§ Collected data

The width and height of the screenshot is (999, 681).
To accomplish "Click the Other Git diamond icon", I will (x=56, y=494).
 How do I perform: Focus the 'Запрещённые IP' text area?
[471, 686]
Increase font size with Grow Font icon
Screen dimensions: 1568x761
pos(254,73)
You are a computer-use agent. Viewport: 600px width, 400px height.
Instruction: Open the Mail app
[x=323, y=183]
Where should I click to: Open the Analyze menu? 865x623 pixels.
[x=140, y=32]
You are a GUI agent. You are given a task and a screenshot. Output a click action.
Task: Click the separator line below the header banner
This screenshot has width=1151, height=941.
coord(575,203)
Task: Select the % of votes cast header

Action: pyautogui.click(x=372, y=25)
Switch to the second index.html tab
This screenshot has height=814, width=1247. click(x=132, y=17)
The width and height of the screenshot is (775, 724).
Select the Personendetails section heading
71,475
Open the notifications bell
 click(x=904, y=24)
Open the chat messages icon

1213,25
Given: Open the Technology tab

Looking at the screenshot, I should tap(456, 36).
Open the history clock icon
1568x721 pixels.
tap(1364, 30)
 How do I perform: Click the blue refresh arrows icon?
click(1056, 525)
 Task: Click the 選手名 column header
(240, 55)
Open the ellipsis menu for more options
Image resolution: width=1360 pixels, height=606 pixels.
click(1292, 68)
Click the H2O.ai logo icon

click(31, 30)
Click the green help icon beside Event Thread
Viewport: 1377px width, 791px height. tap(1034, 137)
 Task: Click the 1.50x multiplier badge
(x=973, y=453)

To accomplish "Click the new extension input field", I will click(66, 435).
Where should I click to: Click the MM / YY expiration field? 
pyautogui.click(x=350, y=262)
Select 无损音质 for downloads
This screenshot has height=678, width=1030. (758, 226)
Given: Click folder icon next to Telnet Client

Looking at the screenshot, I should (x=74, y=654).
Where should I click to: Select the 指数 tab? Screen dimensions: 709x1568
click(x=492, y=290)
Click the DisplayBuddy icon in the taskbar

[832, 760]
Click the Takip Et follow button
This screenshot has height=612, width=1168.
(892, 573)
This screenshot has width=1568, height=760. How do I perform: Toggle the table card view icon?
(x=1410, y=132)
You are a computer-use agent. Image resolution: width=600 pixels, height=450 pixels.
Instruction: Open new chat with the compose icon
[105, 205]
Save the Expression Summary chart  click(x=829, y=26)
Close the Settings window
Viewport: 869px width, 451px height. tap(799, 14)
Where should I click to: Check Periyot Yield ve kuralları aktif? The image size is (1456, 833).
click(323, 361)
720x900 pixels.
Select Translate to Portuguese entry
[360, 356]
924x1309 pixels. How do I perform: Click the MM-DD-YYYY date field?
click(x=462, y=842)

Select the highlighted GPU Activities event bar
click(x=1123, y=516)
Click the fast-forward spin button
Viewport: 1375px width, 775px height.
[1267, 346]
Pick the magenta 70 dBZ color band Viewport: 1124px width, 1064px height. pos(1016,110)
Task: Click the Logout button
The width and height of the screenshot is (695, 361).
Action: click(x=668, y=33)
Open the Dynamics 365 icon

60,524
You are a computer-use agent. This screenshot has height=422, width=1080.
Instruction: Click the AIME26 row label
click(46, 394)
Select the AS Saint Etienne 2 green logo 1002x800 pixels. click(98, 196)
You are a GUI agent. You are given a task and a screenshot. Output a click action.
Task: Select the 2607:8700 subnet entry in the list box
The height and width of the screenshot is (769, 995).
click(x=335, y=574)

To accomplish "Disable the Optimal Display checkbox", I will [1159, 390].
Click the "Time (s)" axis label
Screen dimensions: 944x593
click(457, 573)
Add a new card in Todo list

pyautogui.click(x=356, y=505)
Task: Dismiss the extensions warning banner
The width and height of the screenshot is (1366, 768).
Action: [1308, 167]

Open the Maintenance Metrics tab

§ PROBLEM DESCRIPTION
Wherever a line contains the string "banner", copy that line from the data.

§ EXPECTED ANSWER
Task: Click the separator line below the header banner
Task: Dismiss the extensions warning banner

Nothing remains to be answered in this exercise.